TASK REQUIREMENTS:
A) According to the delimitation text, who leads the independent delimitation commission that the government establishes?
B) Update the delimitation text by writing it out again, beginning at the words "- Articles 330" and stopping after "a legislative body.", with "decennial" replaced by "ten-yearly".
C) Go on with the delimitation text, writing what follows its last sentence.

DOCUMENT EXTRACT:
Qualitative and Quantitative Dilution of the Right to Vote:
- Legal expert Pamela S. Karlan emphasizes that the right to vote can be compromised both quantitatively and qualitatively through the manipulation of electoral boundaries.
- Quantitative dilution occurs when votes carry unequal weight due to significant population variations among constituencies.
- On the other hand, qualitative dilution arises when gerrymandering, the strategic redrawal of boundaries to favor a specific candidate or party, diminishes a voter’s likelihood of electing a representative of their choice.
- Consequently, the delineation of constituencies plays a pivotal role in either reinforcing or undermining the foundations of democracy.
Safeguards in the Indian Constitution:
- In order to prevent these dilutions, the framers of our Constitution envisioned specific safeguards to uphold equal political rights for every citizen.
- Articles 81 and 170 of the Constitution stipulate that, to the extent feasible, the population ratio for Lok Sabha and State Legislative Assembly constituencies should be identical.
- Article 327 grants Parliament the authority to legislate on constituency delimitation, and such laws are not subject to legal challenge. In accordance with this, the government establishes an independent delimitation commission led by a retired Supreme Court judge to prevent qualitative dilution.
- Articles 330 and 332 ensure the reservation of seats for Scheduled Castes (SCs) and Scheduled Tribes (STs) in Parliament and State Legislative Assemblies, a consideration that must be taken into account during the delimitation process.
- The periodic delimitation of constituencies, based on the decennial Census, is crucial to maintaining the aspired equality in the value of votes to the greatest extent possible.
The government has established four delimitation commissions to date: in 1952, 1962, 1972, and 2002.
- Delimitation refers to the process of establishing limits or boundaries for territorial constituencies within a country or a province with a legislative body.
- The delimitation for Lok Sabha (LS) and Legislative Assembly (LA) differs from that of local bodies.
- The Delimitation Commission Act was passed in 1952.
- The Delimitation Commission is appointed by the President of India and collaborates with the Election Commission of India (ECI).

MATERIAL PROVIDED:

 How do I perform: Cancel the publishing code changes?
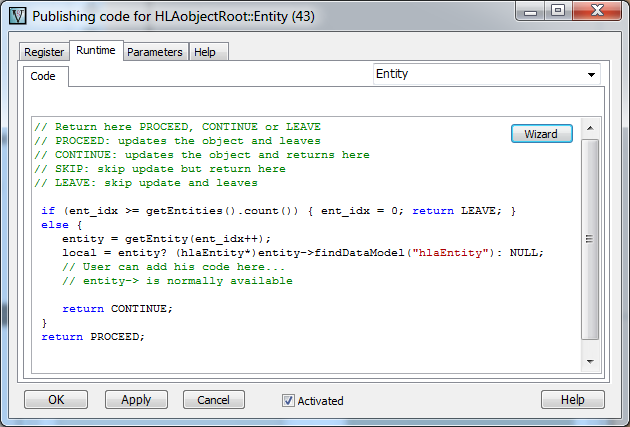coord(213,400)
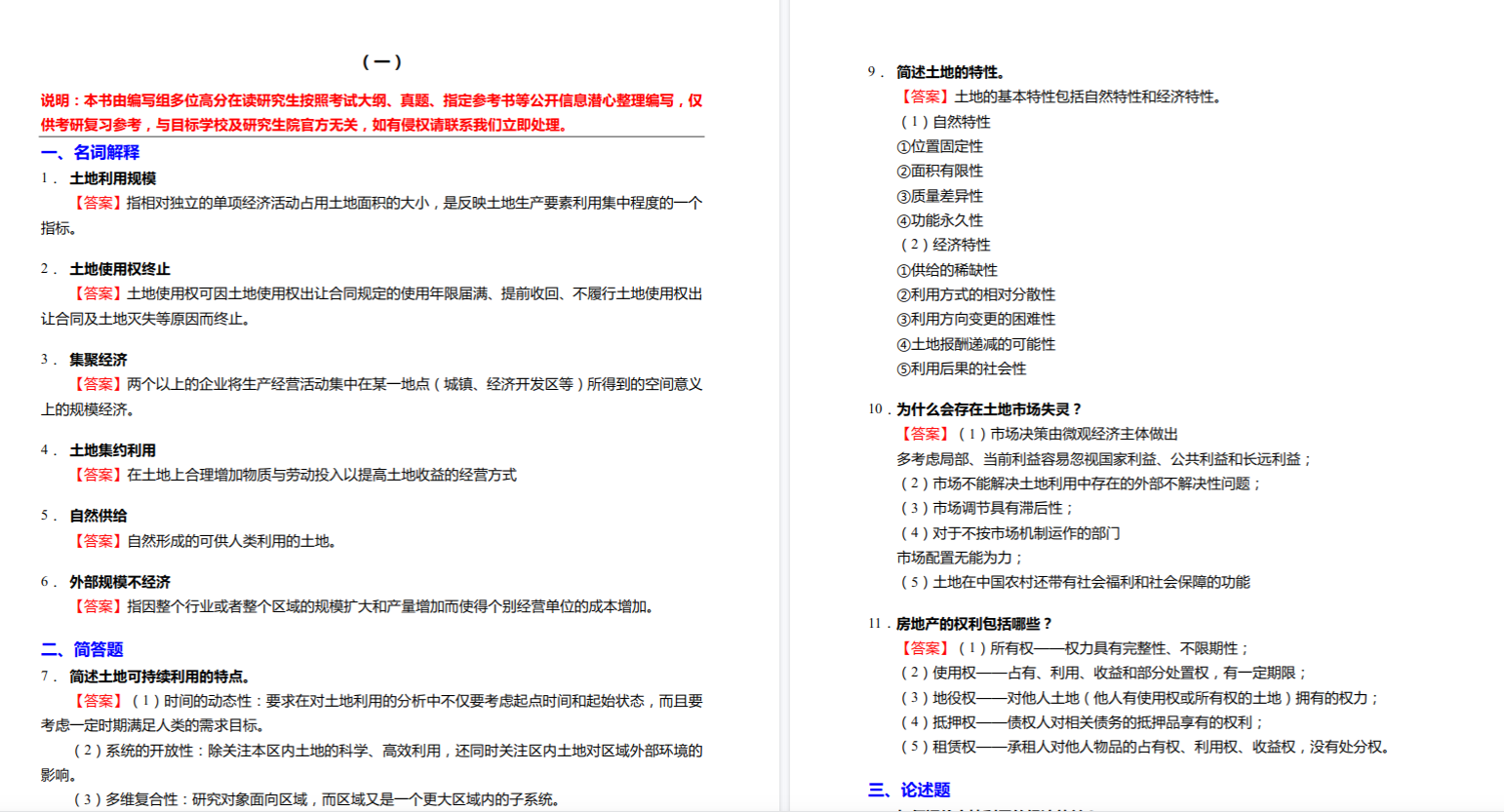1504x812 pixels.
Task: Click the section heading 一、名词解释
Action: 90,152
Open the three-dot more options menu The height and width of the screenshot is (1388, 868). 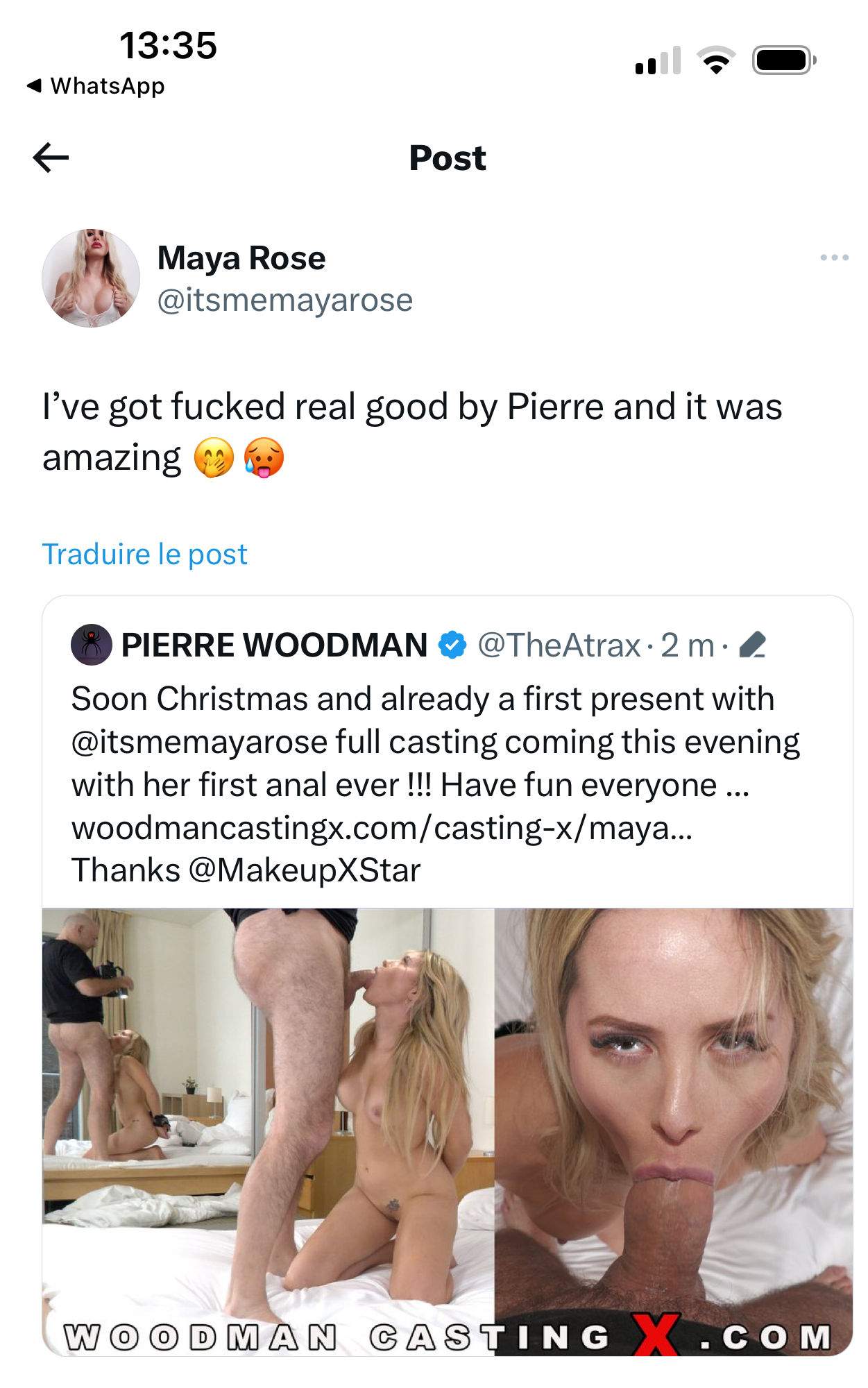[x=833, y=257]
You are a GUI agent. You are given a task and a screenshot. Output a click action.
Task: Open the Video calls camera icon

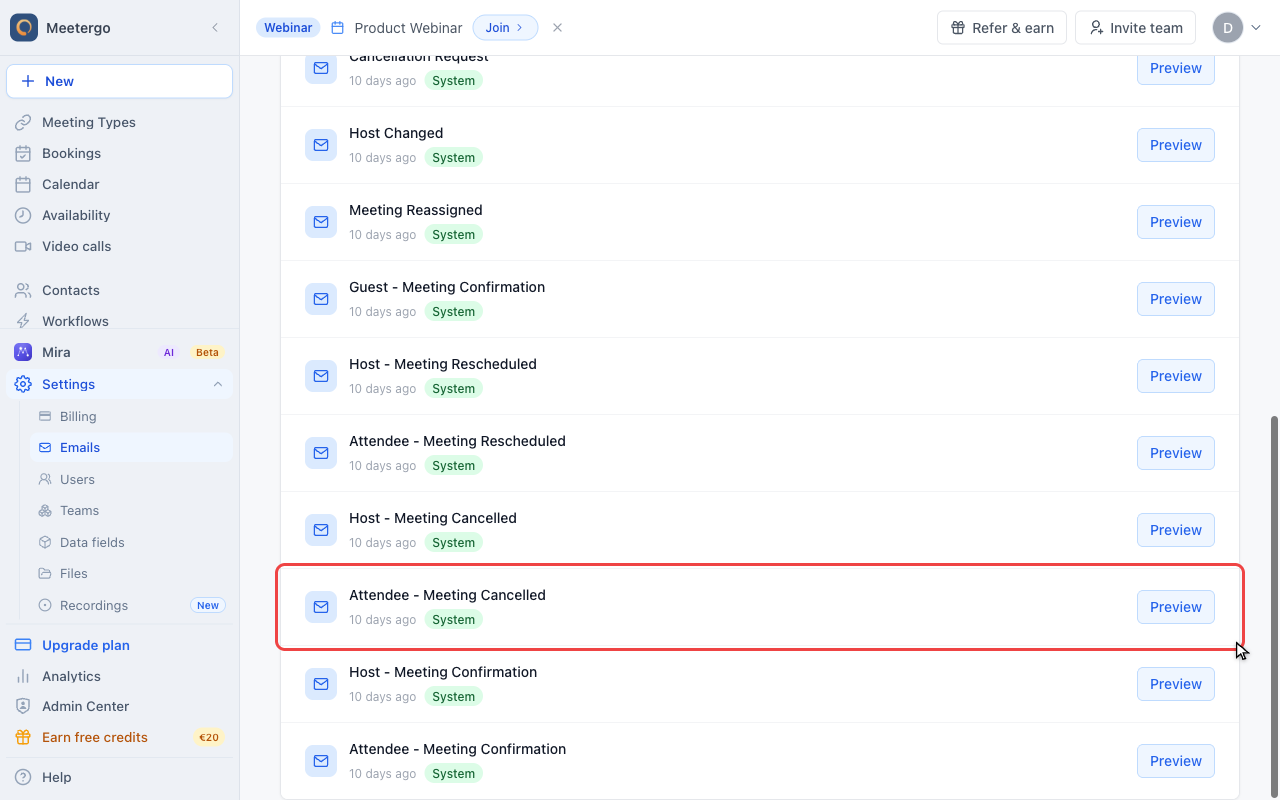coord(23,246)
--
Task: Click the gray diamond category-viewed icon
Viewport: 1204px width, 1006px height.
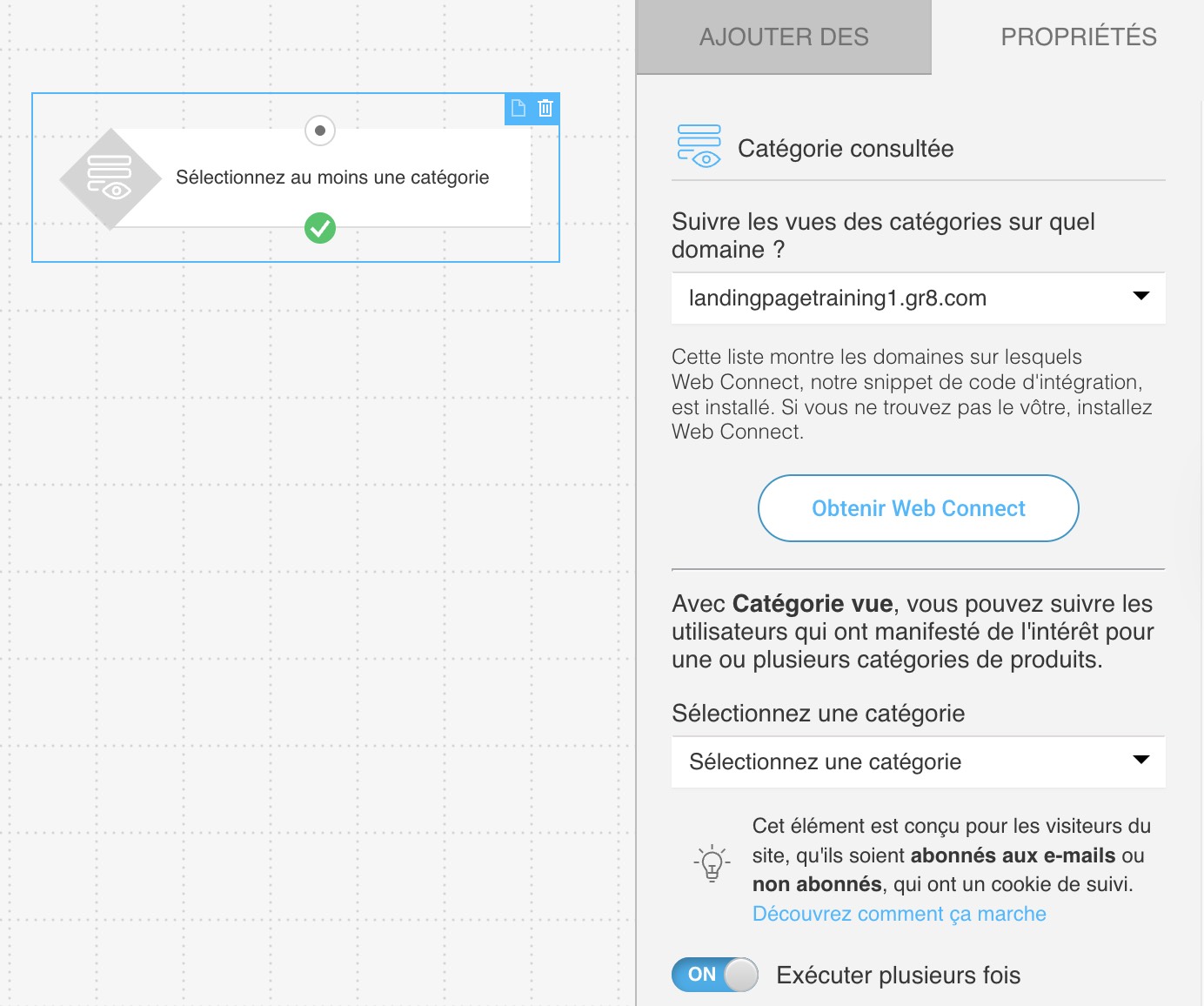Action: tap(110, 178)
--
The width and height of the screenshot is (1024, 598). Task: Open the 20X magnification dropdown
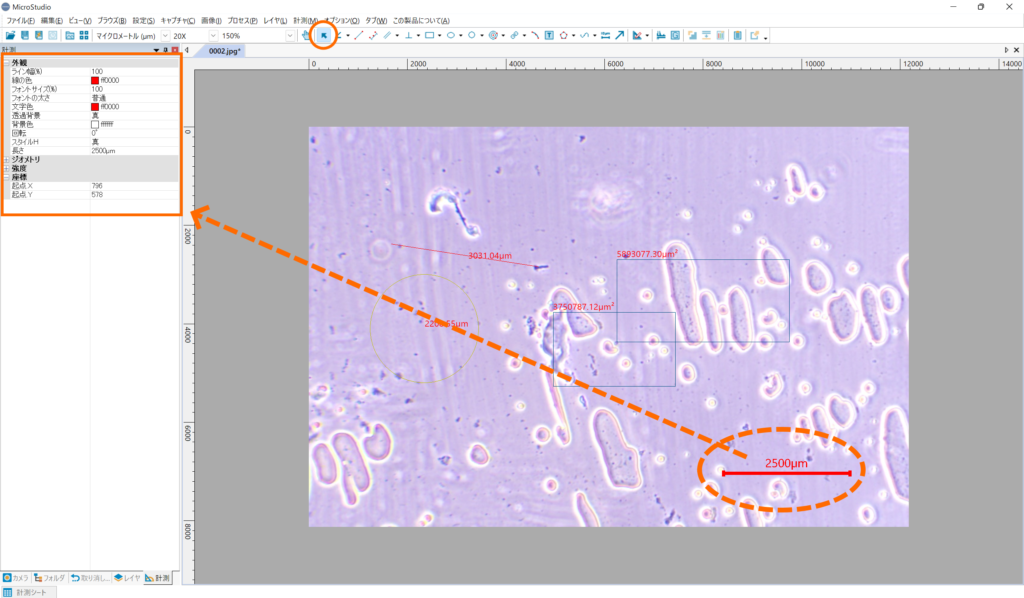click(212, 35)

RESPONSES TO THE EXERCISE:
A) A retired Supreme Court judge.

B)
- Articles 330 and 332 ensure the reservation of seats for Scheduled Castes (SCs) and Scheduled Tribes (STs) in Parliament and State Legislative Assemblies, a consideration that must be taken into account during the delimitation process.
- The periodic delimitation of constituencies, based on the ten-yearly Census, is crucial to maintaining the aspired equality in the value of votes to the greatest extent possible.
The government has established four delimitation commissions to date: in 1952, 1962, 1972, and 2002.
- Delimitation refers to the process of establishing limits or boundaries for territorial constituencies within a country or a province with a legislative body.

C)
- The first delimitation exercise was conducted by the President (with assistance from the Election Commission) in 1950-51.
- The objectives of delimitation include ensuring equal representation for segments of the population, fair division of geographical areas to prevent electoral advantages for any political party, and adherence to the principle of “One Vote One Value.”
- Article 82 empowers Parliament to enact a Delimitation Act after every Census, while Article 170 mandates states to be divided into territorial constituencies as per the Delimitation Act after each Census.
|The initial delimitation order in 1956 identified 86 constituencies as two-member constituencies, a designation that was eliminated by the Two Member Constituencies (Abolition) Act, 1961.
|The second delimitation order in 1967 augmented the number of Lok Sabha seats from 494 to 522 and State Assembly seats from 3,102 to 3,563.
|The third delimitation order in 1976 raised the count of Lok Sabha and State Assembly constituencies to 543 and 3,997, respectively. In response to concerns about potential representation imbalances, the 42nd Amendment Act in 1976 froze the population figure from the 1971 Census for delimitation until after the 2001 Census.
|The Delimitation Act of 2002 did not grant the Delimitation Commission the authority to increase the number of seats. Instead, it stipulated that boundaries within existing constituencies should be readjusted.
The Commission allowed up to a 10% variation in the parity principle; however, approximately 17 parliamentary constituencies and numerous Assembly constituencies exceeded this limit, enabling each representative to represent a larger population.
Nevertheless, the fourth Delimitation Commission successfully reassigned reserved constituencies, leading to an increase in the number of seats for Scheduled Castes (SCs) from 79 to 84 and Scheduled Tribes (STs) from 41 to 47 based on population growth. The moratorium on further seat increases was extended until the first Census after 2026.
Dilution of the Value of Vote:
- Vote value dilution is evident in the significant population growth observed in Rajasthan, Haryana, Bihar, Madhya Pradesh, Uttar Pradesh, Jharkhand, and Gujarat, surpassing 125% between 1971 and 2011. In contrast, Kerala, Tamil Nadu, Goa, and Odisha experienced a population increase of less than 100%, attributed to stringent population control measures.
- This disparity underscores a substantial variation in the voting power of individuals among states. For instance, in Uttar Pradesh, an average Member of Parliament (MP) represents approximately 2.53 million people, whereas in Tamil Nadu, an MP represents an average of around 1.84 million people, indicating a quantitative dilution.
- The qualitative dilution of vote value parity can serve as a means to marginalize or render insignificant the votes of minority groups. This can manifest in three ways.
- Firstly, “cracking” involves dividing areas predominantly inhabited by minorities into different constituencies.
- Secondly, “stacking” occurs when the minority population is subsumed within constituencies where others constitute the majority.
- Lastly, “packing” involves concentrating minorities within a few constituencies, thereby diminishing their influence in other areas.
- The issue of qualitative dilution of vote value was brought to light in both the National Commission to Review the Working of the Constitution and the Sachar Committee Report.
- In a significant number of seats reserved for Scheduled Castes (SCs) by the Delimitation Commission (1972–76), the Muslim population exceeded 50% and was also higher than the SC population.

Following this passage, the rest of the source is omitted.